During the progress of the suit, the administrator, under a license of the court, sold the schedule of the debts due the estate for twenty-five cents, and two show cases for about $15.

It would seem that the administrator was relieved from responsibility on account of the claims due the estate, on his allegation, in his answer, that they were insolvent.

The rule on that subject has been frequently declared in this court. If the debt is lost by negligence or want of diligence, the administrator is responsible. Banks v. Machen, 40 Miss., 256. A reasonable time will be allowed for collection; then the presumption arises that he did collect, or ought to have done so; and he can exonerate himself only by showing a failure after the use of proper diligence. Gordon v. Gibbs, 3 S. & M., 473; Cole v. Leake, 27 Miss., 777.

The testimony shows that a considerable part of these debts could, by use of diligence, have been collected. The new action of the administrator does not excuse him. He should have been charged with so much as was lost to the estate by his fault.

As to the confederate money collected from purchasers of the effects, the measure of the liability of the administrator should be adjusted so as to do justice, as far as may be, to all concerned. If received in good faith, and not used by the administrator for his own purposes, nor mixed with his own money, but was kept reserved as a separate fund, and could be paid to neither creditors nor distributees, then within the meaning of the act of 1865, p. 142, pamphlet, and the case of Williams v. Williams, 43 Miss., 436, the administrator is not responsible. If, however, the administrator used the money, or might have applied to pay creditors, and did not do so, then he ought to be charged with the value compared with the currency of the day. Williams v. Campbell, 46 Miss., 61.

The testimony tends to show that the defendant appropriated to his own use a gold watch.

*215It would be inequitable in this case to allow to the administrator commissions on the nominal value of estate, as shown by the schedule of debts and inventory of property, at the rate of five per cent. Loughridge set up in his answer that the complainant is not a creditor of the intestate, and therefore has no right to vex him with this litigation.

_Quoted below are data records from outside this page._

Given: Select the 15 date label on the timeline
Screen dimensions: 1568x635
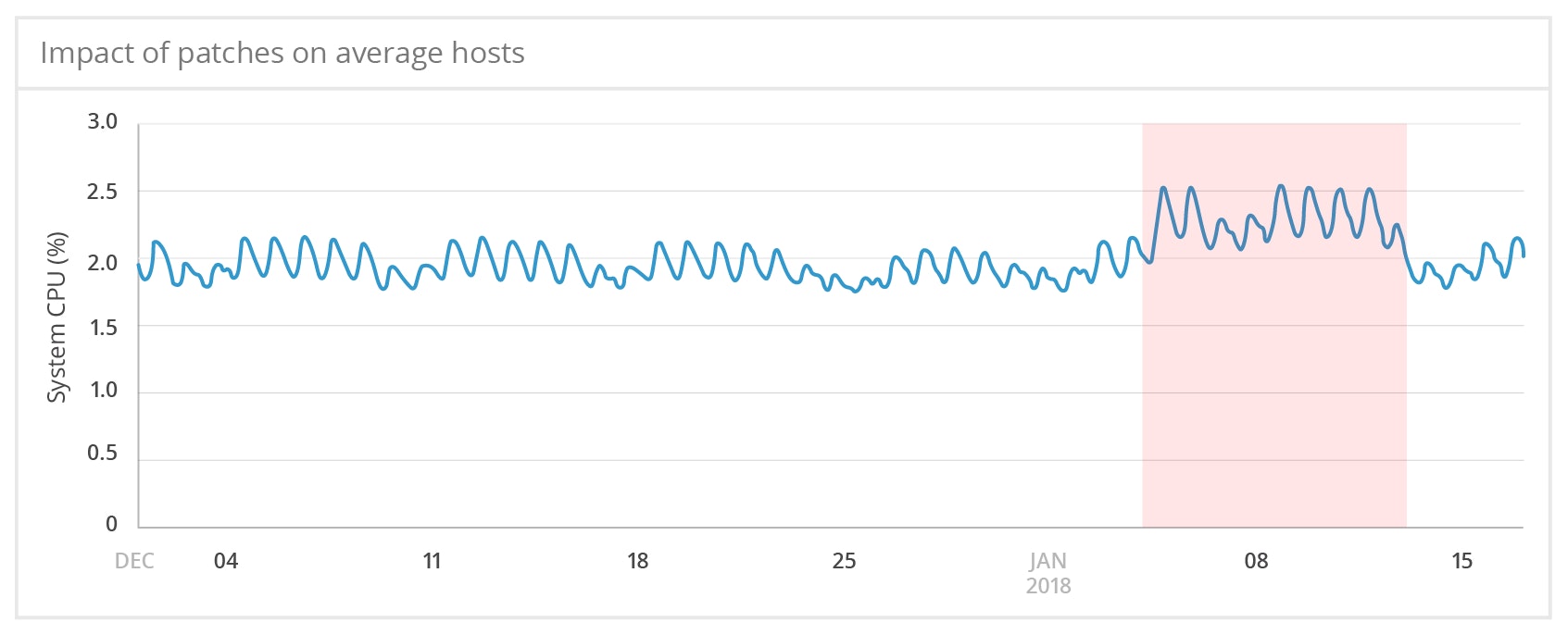Looking at the screenshot, I should 1461,561.
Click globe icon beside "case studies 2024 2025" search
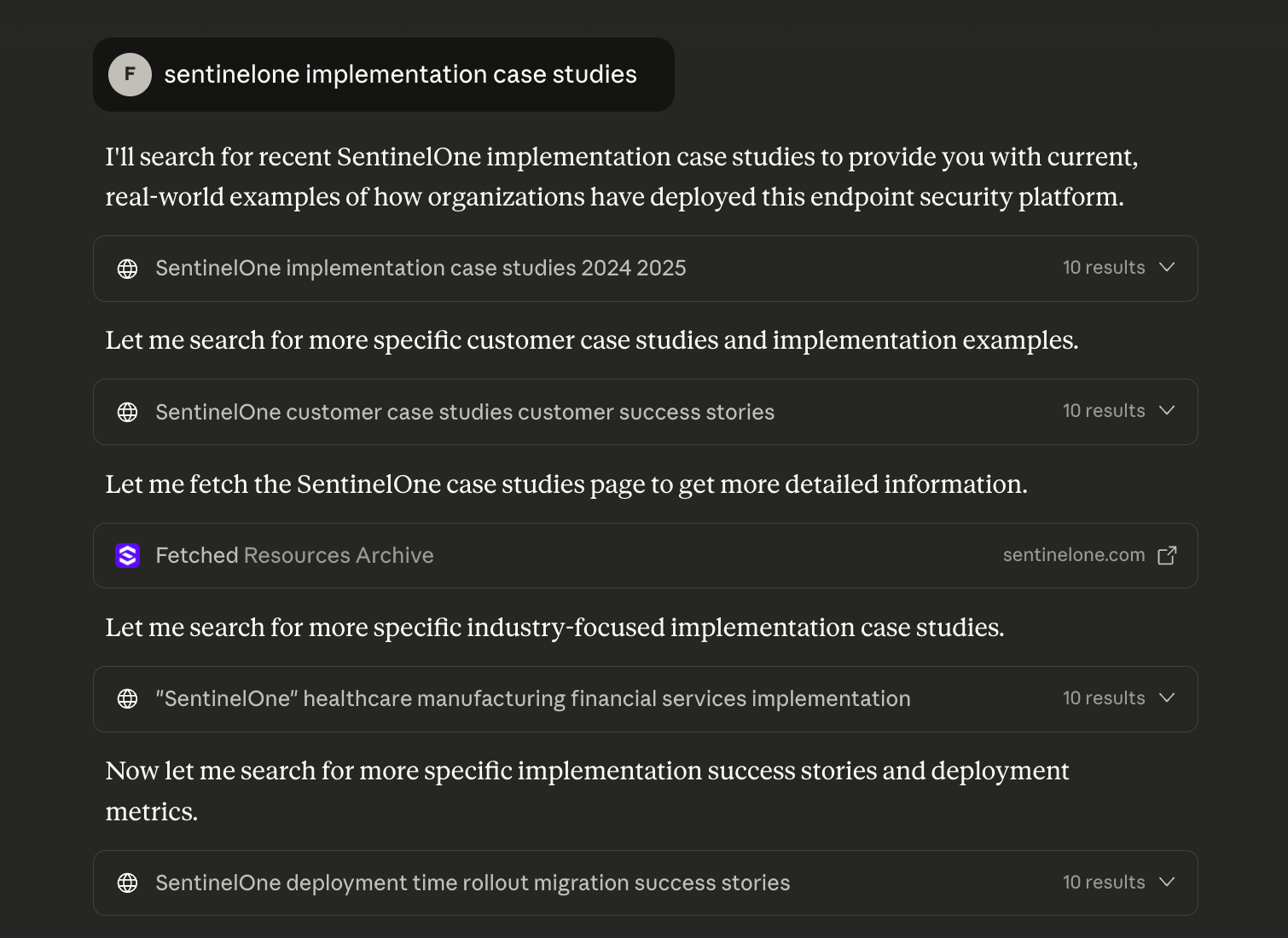Image resolution: width=1288 pixels, height=938 pixels. coord(127,269)
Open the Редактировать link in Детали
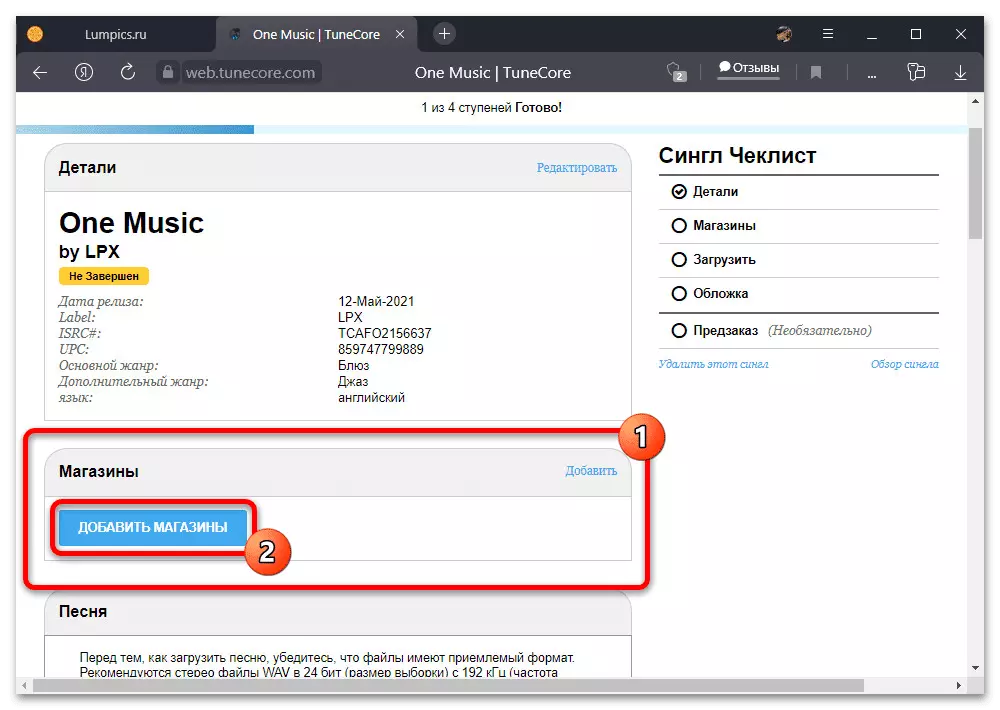This screenshot has height=710, width=1000. point(577,168)
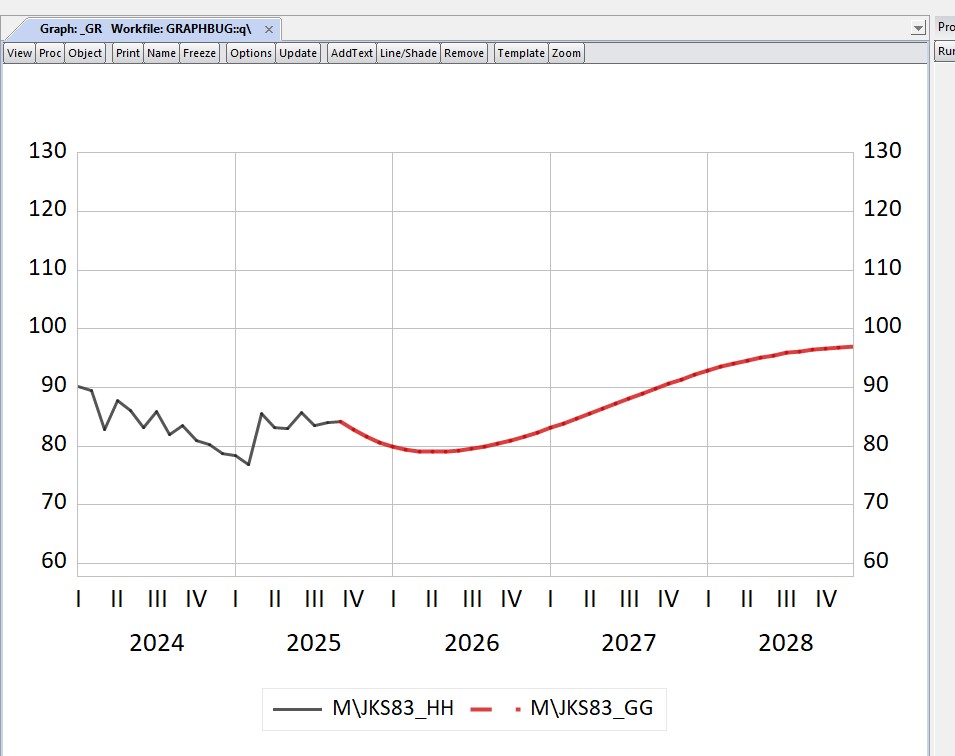Select the M\JKS83_HH legend label
The height and width of the screenshot is (756, 955).
[x=393, y=709]
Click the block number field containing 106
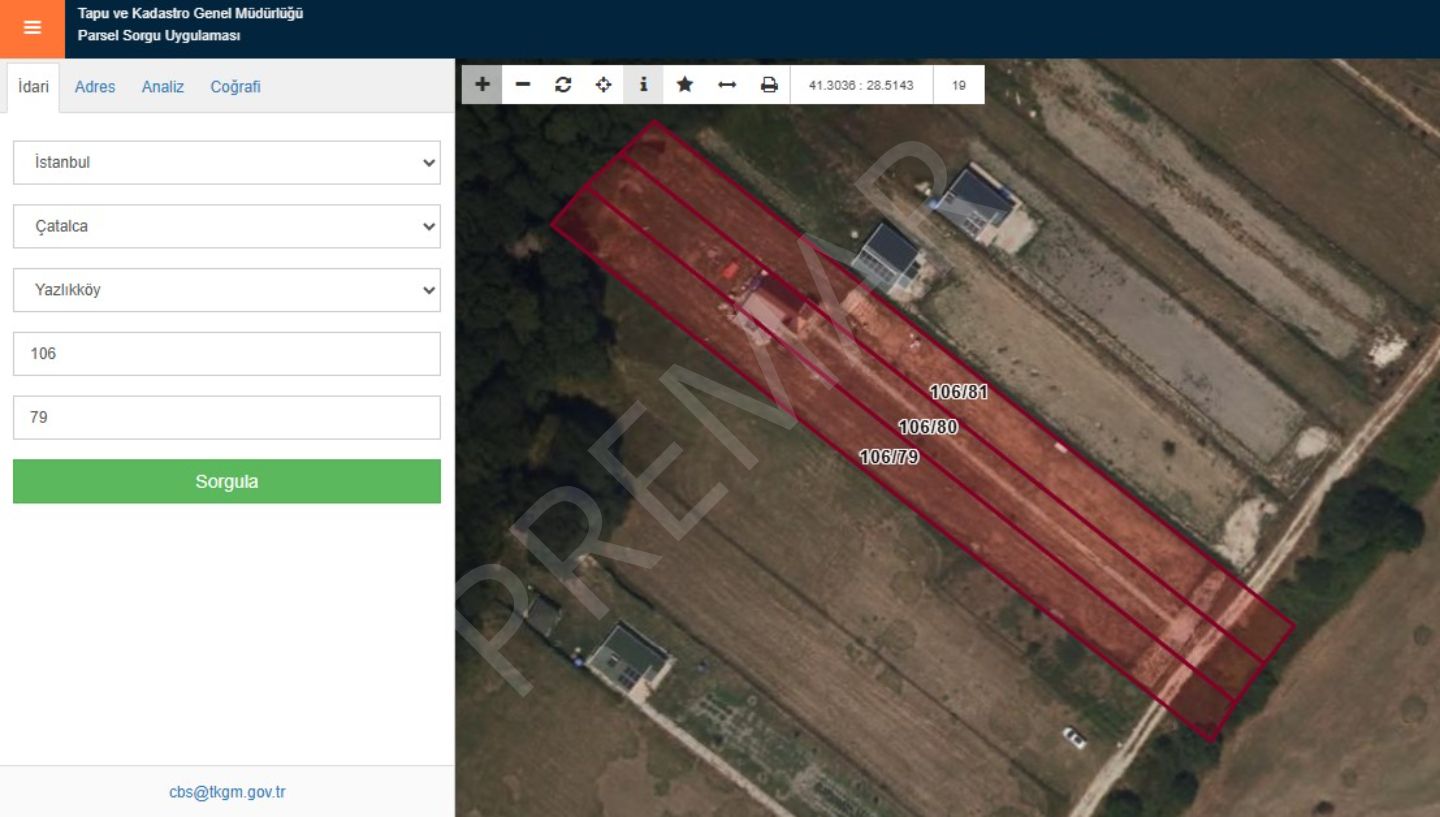 click(226, 354)
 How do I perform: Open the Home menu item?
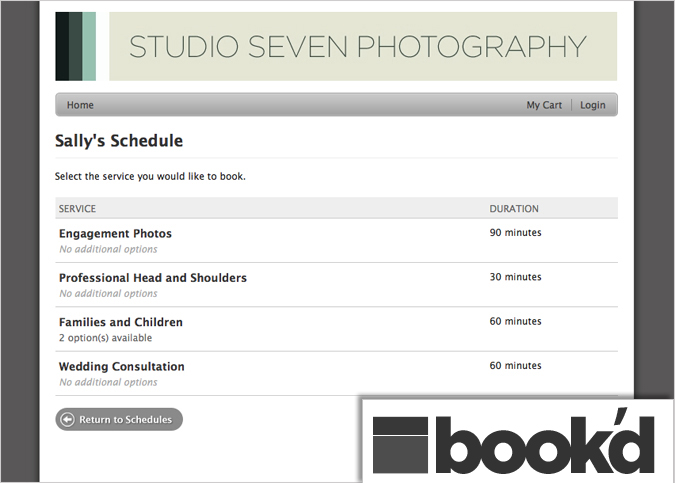coord(80,105)
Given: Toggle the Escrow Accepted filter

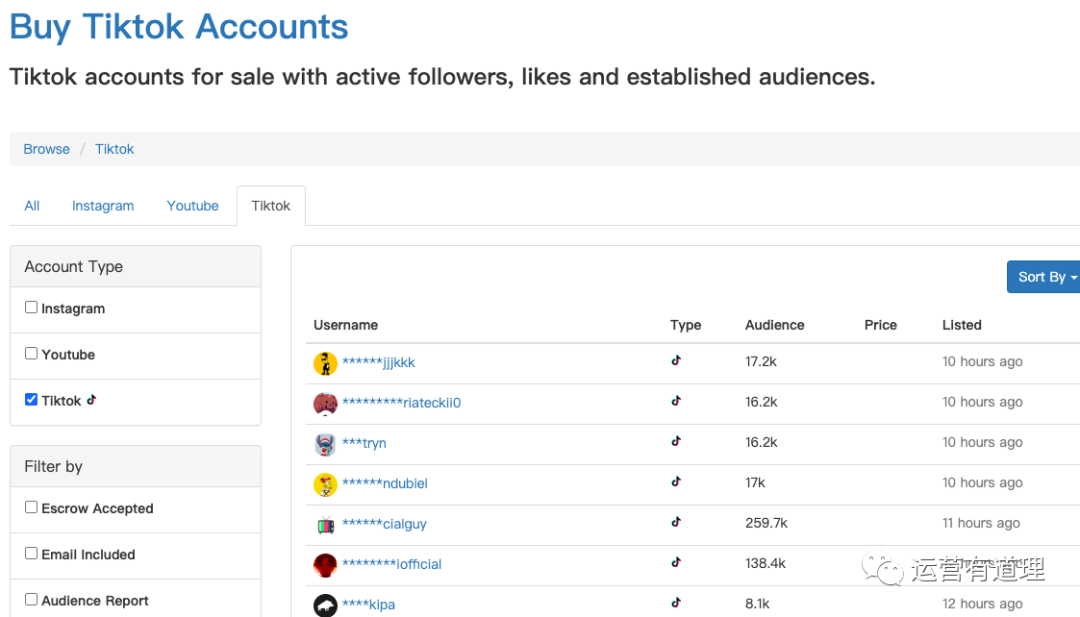Looking at the screenshot, I should (x=31, y=507).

It is not disputed that the complainant is assignee of the judgment recovered against Loughridge as administrator; but the objection is, that Loughridge had been served with garnishment proofs at the suit of the creditor of the complainant’s assignor, and had actually filed his answer before notice of the assignment. The objection rests upon the predicate of law, that in these circumstances the debt became due to the garnisheeing creditor; and that the want of notice defeated the complainant’s right. The converse was ruled in the early case of Oldham v. Ledbetter, 1 How. (Miss.), 45, 46, 47. It was said that the garnishee stood very much in the place of a trustee, and was bound “ to protect, by appropriate steps, the rights of all parties to the credits attached.” If the credit was transferred to the conventional assignee first, his right was complete, and nothing would displace short of payment, before notice of assignment to the garnisheeing creditor. In the case cited, the court use the strong language : “If, after notice, though execution may have been awarded against him, he shall satisfy the judgment, it will be in his own wrong, and constitute no valid defense to the claim of the assignee. ” A court of equity has ample power, in proper cases, to protect the garnishee against the contingency of paying twice. Preston v. Harris, 24 Miss., 247.

It is plain that Loughridge is not protected by the garnishment proceedings, against the superior right of the complainant.

The complainant states that the notice was given before the proofs issued. Loughridge says that it was after he filed his answer ; but does not say that it was before judgment upon it, or that it was too late to have filed an amended answer.

He certainly had information before payment, if indeed he has *216ever paid the judgment. He had knowledge in ample time to have protected himself by suit in equity, if not in time to have made defense at law. '

For the errors indicated, the decree is reversed, the exceptions to the report of the commissioner White are sustained, and the cause is remanded for a restatement of the account on the principles hereinbefore stated.